How can I explain it? How can I explain what its like to be stripped of your dignity and safety? How can I explain how my world was turned upside down? Do you know what makes it worse? I got told by many people that rape victims ask for it, but the night that it happened, I was walking home from a friends house at 7:30
pm, I wore a pair of black skinny jeans, a batman t-shirt, my hi tops and a plain black pull over hoodie tied around my waist and I still get told that I asked for it. So what can I wear what doesn’t make me vulnerable for rapists? I told the police, I gave them a two hour interview, I gave them my clothes and I had a medical examination and they ‘searched’ for the guy, but after nine days they told me they were shutting the case because apparently it wasn’t ‘top priority’. If young girls being raped isn’t top priority, then what is? I was told that what I wore was the cause, that if I dressed differently I wouldn’t of been raped. I was then told that I looked different, that I was asking for it, because I can’t let go of the abuse that my Dad done to me and that they can spot someone who is weak.

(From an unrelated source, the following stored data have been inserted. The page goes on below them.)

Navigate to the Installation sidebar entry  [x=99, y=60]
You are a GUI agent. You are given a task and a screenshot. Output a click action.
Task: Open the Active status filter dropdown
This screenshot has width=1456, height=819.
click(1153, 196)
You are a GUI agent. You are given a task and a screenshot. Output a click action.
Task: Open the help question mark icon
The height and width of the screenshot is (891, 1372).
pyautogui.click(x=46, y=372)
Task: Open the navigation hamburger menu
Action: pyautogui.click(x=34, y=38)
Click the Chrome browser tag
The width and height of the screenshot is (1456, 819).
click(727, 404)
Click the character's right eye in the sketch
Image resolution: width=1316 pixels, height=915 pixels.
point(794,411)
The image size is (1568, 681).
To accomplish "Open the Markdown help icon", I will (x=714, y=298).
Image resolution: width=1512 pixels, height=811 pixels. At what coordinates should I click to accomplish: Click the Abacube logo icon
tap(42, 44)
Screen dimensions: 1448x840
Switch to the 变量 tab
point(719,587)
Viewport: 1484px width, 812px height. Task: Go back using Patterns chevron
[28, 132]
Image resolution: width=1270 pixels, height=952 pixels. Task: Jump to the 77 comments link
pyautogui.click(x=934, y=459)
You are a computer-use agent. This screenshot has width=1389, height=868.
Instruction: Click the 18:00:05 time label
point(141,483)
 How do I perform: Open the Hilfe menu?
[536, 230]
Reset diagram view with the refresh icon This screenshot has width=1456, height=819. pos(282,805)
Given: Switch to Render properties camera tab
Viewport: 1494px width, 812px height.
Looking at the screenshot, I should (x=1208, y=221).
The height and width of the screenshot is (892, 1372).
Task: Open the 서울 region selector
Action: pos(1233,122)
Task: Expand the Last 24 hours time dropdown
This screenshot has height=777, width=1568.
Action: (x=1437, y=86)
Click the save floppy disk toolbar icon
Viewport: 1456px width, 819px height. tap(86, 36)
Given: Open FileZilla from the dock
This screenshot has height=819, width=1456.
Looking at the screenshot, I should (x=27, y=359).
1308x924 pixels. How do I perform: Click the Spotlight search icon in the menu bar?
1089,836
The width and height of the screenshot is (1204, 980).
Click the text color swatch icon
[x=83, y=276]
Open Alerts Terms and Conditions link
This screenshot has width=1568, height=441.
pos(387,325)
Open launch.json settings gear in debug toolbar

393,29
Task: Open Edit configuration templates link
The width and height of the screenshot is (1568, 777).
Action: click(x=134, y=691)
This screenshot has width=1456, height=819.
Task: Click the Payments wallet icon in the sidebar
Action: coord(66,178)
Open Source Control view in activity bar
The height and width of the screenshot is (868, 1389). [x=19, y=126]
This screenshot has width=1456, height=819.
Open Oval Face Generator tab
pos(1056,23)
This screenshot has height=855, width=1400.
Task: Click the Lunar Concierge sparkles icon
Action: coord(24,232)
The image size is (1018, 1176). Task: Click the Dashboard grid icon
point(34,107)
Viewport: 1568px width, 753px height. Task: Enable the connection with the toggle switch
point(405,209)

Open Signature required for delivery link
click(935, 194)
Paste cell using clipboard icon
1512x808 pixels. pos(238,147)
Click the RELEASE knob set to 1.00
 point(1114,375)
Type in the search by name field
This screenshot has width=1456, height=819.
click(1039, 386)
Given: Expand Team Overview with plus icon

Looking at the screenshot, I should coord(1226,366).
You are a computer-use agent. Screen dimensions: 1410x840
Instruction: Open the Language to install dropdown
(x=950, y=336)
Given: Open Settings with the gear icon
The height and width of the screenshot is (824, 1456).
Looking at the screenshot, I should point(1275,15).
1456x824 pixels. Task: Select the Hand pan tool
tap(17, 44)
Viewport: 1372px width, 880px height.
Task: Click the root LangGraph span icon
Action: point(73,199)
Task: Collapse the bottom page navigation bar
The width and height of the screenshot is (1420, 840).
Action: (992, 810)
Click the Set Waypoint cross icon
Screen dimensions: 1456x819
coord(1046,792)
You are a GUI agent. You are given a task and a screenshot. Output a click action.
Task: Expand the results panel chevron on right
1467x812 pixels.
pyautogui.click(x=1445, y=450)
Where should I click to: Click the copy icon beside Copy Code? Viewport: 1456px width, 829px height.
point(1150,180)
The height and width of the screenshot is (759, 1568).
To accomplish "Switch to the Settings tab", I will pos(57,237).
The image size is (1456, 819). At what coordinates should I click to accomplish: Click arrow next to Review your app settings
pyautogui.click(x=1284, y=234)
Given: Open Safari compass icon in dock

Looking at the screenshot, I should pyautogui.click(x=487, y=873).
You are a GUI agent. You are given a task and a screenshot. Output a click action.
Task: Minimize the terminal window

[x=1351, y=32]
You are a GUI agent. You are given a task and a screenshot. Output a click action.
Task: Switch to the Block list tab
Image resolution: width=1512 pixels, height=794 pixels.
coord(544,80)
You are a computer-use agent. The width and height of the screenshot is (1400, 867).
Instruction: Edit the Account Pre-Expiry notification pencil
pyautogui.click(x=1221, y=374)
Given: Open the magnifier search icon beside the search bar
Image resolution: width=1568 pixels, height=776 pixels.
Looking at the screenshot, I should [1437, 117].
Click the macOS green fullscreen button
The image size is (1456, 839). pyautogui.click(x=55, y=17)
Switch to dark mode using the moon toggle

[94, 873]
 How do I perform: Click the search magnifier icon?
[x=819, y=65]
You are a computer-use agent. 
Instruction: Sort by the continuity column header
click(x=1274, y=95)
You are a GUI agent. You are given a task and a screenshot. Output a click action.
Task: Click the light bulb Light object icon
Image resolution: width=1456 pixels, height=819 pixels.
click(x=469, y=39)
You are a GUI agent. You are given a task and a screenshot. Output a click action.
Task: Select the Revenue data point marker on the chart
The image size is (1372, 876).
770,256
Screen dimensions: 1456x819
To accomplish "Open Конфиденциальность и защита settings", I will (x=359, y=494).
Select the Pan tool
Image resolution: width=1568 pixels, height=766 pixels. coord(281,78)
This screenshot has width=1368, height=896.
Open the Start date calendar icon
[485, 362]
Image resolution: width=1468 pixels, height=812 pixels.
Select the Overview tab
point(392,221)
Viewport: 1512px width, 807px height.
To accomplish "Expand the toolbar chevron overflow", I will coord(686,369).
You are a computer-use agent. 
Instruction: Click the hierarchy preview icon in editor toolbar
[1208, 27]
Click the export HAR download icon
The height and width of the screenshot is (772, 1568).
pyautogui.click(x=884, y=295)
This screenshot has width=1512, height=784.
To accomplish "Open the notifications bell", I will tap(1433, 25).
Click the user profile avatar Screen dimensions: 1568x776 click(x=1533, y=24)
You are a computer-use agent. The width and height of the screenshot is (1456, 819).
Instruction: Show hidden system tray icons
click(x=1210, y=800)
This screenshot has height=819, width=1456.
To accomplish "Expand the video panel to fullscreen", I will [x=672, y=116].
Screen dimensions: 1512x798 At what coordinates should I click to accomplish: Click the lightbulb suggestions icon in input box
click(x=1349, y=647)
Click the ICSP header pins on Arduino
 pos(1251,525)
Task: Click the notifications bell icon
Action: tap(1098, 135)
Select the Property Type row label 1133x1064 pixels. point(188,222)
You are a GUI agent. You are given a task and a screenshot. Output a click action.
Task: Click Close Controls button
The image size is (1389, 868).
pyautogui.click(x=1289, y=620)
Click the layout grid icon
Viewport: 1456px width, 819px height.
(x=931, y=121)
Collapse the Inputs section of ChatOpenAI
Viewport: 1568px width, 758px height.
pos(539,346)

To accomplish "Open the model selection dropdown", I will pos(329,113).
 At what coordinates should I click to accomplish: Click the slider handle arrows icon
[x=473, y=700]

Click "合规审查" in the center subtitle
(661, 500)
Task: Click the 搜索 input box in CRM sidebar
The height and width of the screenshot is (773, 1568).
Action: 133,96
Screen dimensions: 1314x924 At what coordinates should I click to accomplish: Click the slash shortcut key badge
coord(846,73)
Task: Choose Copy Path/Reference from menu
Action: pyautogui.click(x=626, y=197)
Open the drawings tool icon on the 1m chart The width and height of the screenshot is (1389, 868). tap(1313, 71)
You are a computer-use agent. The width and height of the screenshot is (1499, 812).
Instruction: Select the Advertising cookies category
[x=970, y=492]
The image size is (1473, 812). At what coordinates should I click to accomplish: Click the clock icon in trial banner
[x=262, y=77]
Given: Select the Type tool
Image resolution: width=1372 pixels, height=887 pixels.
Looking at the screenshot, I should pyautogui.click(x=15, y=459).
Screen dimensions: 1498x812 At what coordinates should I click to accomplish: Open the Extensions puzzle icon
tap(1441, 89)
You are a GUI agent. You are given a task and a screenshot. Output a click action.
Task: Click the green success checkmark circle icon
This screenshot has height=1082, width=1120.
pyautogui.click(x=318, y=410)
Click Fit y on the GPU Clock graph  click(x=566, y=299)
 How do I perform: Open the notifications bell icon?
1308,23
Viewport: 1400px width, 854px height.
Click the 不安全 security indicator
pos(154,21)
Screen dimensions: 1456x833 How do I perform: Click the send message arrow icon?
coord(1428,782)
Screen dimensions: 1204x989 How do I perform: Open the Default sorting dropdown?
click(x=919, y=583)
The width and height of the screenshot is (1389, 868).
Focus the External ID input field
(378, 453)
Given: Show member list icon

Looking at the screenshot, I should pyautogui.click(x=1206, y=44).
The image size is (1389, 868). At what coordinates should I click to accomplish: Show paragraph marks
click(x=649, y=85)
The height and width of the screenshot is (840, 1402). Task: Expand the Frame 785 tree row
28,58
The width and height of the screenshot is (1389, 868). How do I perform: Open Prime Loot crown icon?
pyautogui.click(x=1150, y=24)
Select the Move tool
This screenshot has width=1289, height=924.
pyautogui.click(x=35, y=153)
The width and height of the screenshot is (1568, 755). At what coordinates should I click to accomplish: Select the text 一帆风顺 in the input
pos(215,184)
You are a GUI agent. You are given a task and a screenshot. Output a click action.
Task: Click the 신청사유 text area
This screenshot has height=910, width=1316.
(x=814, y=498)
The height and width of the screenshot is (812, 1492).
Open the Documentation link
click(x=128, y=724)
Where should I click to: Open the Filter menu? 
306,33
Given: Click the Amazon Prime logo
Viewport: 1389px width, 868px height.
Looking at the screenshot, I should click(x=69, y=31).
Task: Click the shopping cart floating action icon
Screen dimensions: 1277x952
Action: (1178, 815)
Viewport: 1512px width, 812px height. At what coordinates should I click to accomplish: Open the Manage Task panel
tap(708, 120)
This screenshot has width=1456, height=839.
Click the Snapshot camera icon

Does that still make it okay? Because I dressed differently and I look weak, does that make it okay for someone to rape me? Because that’s what society are teaching people, that the victims and survivors of rape are the people who cause the sexual assault, that the way we dress, the way we look, even the colour of our skin can cause us to provoke rapists. Does that mean that it’s the victims fault, that its okay for someone to rape, because the victims asked for it…Well Does?
I wrote this when I was angry because I was told that I was the 'type' of person to get abused, raped ect. Tell me what you think.